Jean-Baptiste-Camille Corot, 'Souvenir of Palluel', 1871
Full title | Souvenir of Palluel |
---|---|
Artist | Jean-Baptiste-Camille Corot |
Artist dates | 1796 - 1875 |
Date made | 1871 |
Medium and support | oil on canvas |
Dimensions | 27 × 35 cm |
Inscription summary | Signed |
Acquisition credit | Presented by Mrs Alice Bleecker, 1981 |
Inventory number | NG6467 |
Location | Not on display |
Collection | Main Collection |
This view is one of a number painted by Corot during his stay in north-east France in the spring and summer of 1871. In May he stayed with his friend and fellow artist Alfred Robaut at Douai. Robaut later wrote that this work, painted in just a few hours, was a copy after one of his own sketches, faithful in all respects apart from the house at the right, which was added by Corot.
The village of Palluel lies directly south of Arleux-du-Nord in the valley of the Sensée river, which may be the expanse of water visible in the background. In the foreground a man sits in a flat-bottomed boat or punt, which is piled high with what are probably reeds. It is a marshy, watery landscape, where land and water have the same muted silvery tonality. The whole is very thinly painted, with the weave of the canvas visible throughout.
Corot left Paris in April 1871 to escape the Commune, a revolutionary government which had taken power in March following France’s defeat in the Franco-Prussian war. In May he stayed with his friend and fellow artist Alfred Robaut at Douai.

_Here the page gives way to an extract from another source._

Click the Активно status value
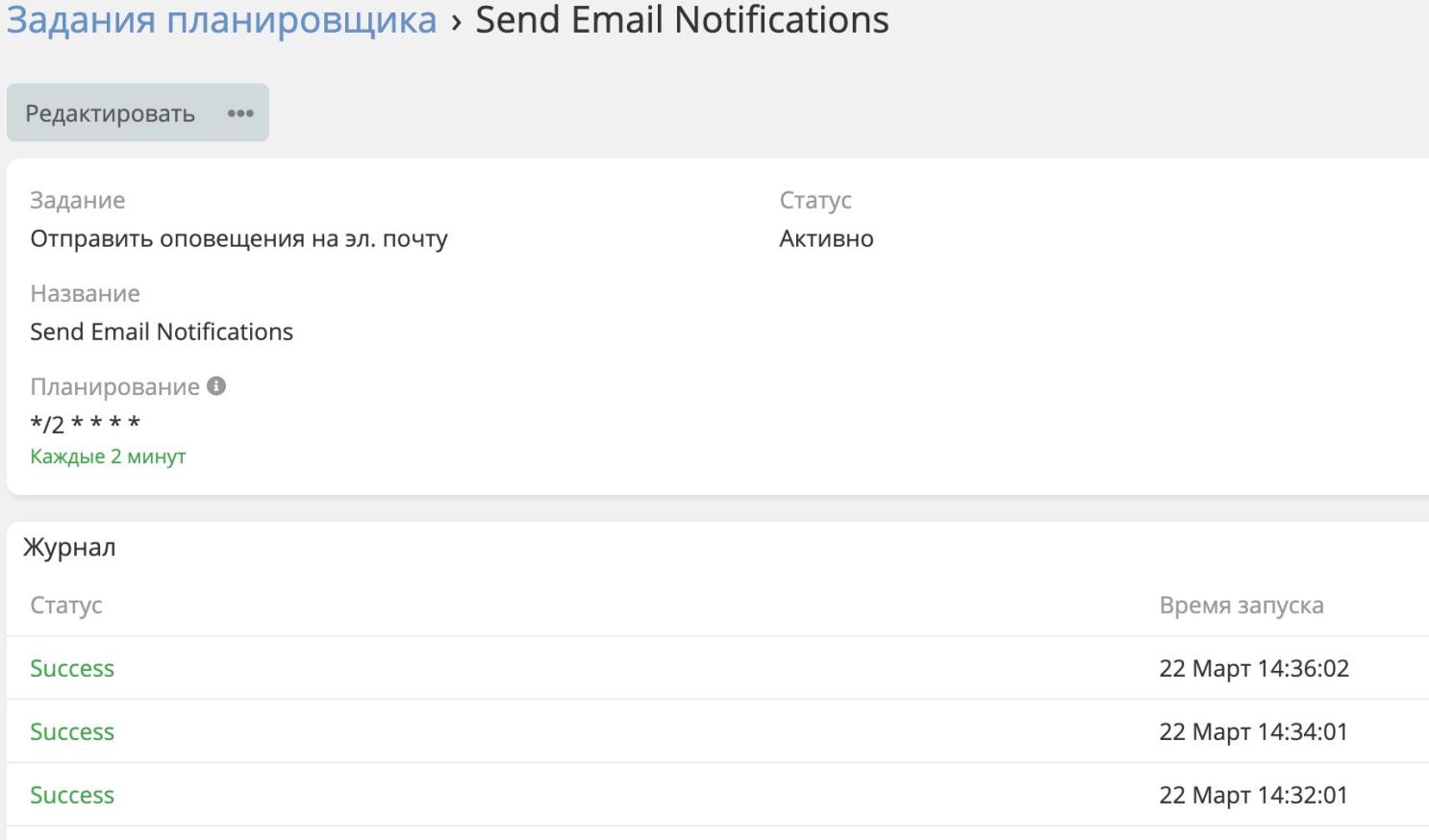The height and width of the screenshot is (840, 1429). click(826, 238)

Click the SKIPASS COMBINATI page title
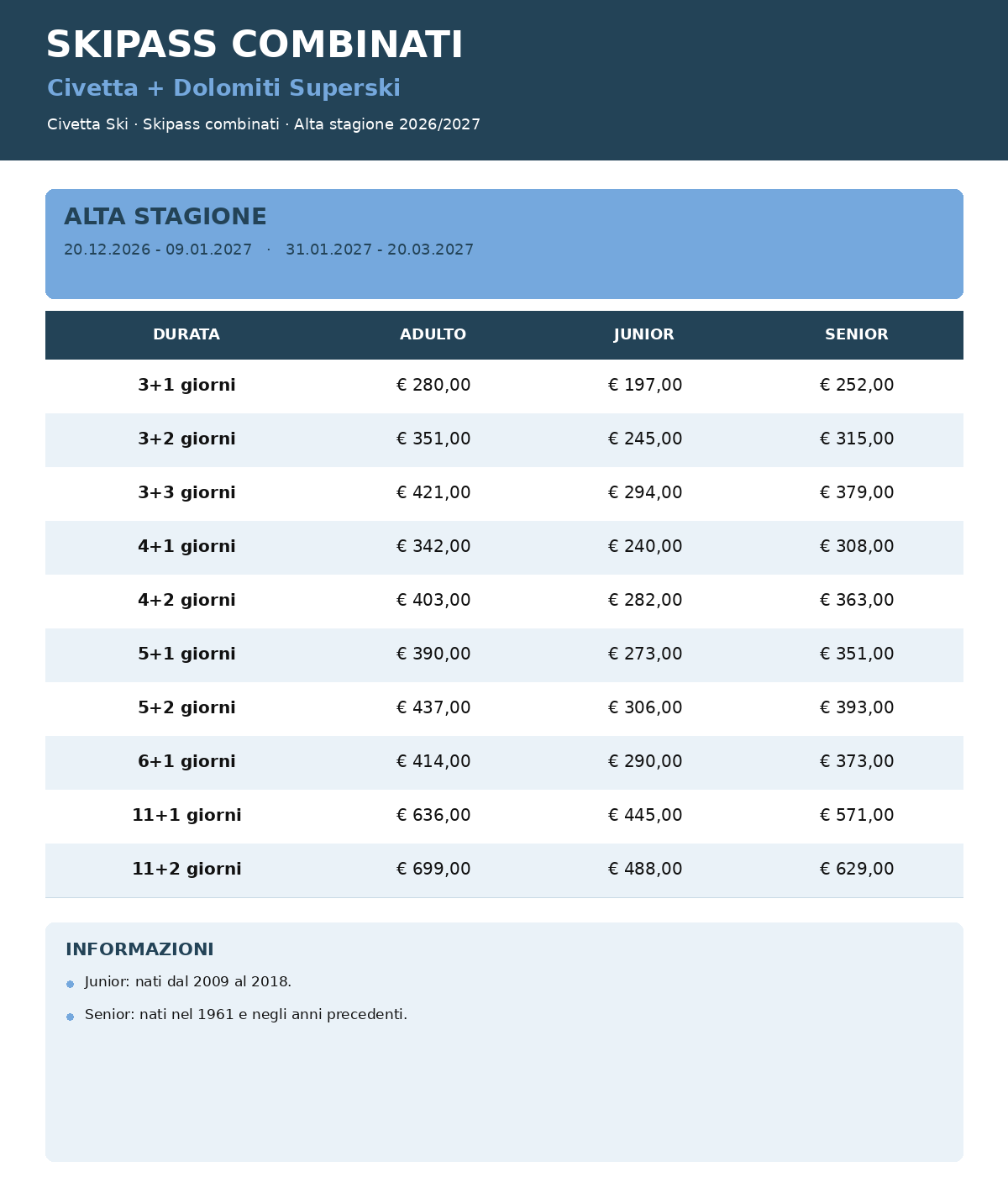tap(255, 45)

Robaut spent a number of years compiling a catalogue of Corot’s work, which was published in 1905. In the entry for this painting he noted that Corot had copied one of his own studies: ‘This painting was executed by Corot in a few hours during his stay in Douai, after a study by M. Alfred Robaut. He copied it faithfully in almost all its parts, confining himself to adding the small house which emerges from the trees on the right.’
The area where Corot worked that spring and summer is particularly noted for the marshes lying along the Scarpe and Sensée rivers, which can also be seen in Corot’s The Marsh at Arleux. The village of Palluel lies directly south of Arleux-du-Nord in the valley of the Sensée. The expanse of water in the background of this view may be the river itself. The inlet in the foreground would be one of the many which run along its course. At the right is the steep roof of the house that Corot added to his copy from Robaut, next to which stands a derelict building, with the beams of the roof visible. In the foreground a man sits in a flat-bottomed boat or punt, which is piled high with what are probably reeds. It is a marshy, watery landscape, where land and water have the same muted silvery tonality. The whole is very thinly painted, with the weave of the canvas visible throughout. As was his usual practice, Corot painted the sky at a late stage, bringing it round the roof of the house, where it overlaps the chimney.